In Opposition to Education

As I enter my last few weeks of graduate school—which cannot come soon enough—I wonder where my next academic venture will begin. While typing this thought, I am silently screaming at myself for even considering another academic adventure. I have instructed all members of my family and my closest friends to slap me or ridicule me if I ever mention a doctoral program.

In my undergraduate days, I never thought of myself as an academic. Though Graff’s depiction of flabbergasted college students, in awe of textual material they just cannot understand, doesn’t accurately categorize me as an undergraduate either. I simply believed that a four-year degree was a necessity in the 21st century world; college was the expected route for students who excelled in high school and were clueless as to what to do upon graduation.

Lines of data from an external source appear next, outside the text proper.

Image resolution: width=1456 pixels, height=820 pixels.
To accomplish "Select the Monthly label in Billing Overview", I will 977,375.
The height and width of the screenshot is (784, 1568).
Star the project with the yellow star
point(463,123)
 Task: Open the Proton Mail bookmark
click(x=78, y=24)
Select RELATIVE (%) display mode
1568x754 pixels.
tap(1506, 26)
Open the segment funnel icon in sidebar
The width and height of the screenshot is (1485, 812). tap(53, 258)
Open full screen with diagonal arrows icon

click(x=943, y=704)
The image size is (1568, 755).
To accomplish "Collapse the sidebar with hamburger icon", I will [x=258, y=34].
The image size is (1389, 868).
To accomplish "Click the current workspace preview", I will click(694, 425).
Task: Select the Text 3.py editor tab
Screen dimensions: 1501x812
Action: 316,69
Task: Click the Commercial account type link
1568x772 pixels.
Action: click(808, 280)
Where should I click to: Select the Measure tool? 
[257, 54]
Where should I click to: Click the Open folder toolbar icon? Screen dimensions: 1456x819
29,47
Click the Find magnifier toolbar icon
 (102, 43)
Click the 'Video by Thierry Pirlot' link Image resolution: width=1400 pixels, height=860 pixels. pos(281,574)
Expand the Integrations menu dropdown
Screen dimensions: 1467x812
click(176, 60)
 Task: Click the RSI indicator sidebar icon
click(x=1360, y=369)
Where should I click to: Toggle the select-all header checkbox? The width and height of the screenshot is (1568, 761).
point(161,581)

I went to college because I didn’t know what else I could do. Did I excel while I was there? Sure…but I only did enough to maintain the level of success I had already achieved in high school.

Perhaps I was not intellectually engaged in college. Graff’s educational philosophies strive to engage students with the text and peak their interest in analysis and criticism. His tactics were used (intuitively, I presume) by many of the teachers I had in high school, though I’m sorry to say, many of my professors in college preferred giving lectures on the texts and assigning analysis papers. This “cult” of academia, that views the college classroom as superior to secondary education, seems as though it could learn much from the intuitive tactics of middle and high school educators. The successful secondary educator, with her varied students with multiple-intelligences, must believe that all of her students are capable of producing glimmers of genius, if given the opportunity. College professors, on the other hand, seem to assume that their student population possesses homogenous intellectual abilities and goals. Adopting the secondary educators’ assumption of intelligence might better prepare college professors and academia for the students they receive. Graff supports this assumption in Chapter 11, “Hidden Intellectualism.” He admits that his “own working premise as a teacher is that inside every street-smart student—that is, potentially every student—is a latent intellectual trying to break out, and that it’s my job to tease out that latent person and help it articulate itself in more public form” (212).

This is a smart assumption from a public forum—the University—that seems intuitive. I was guilty of the same assumption that many college professors and some secondary teachers adopt; I thought students who entered college were intellectually superior to their peers. Our assumptions harm our students and the collegiate education system. By assuming that our students know how to analyze and argue and write upon being accepted into a four-year program, we are negating, not promoting, the power of education.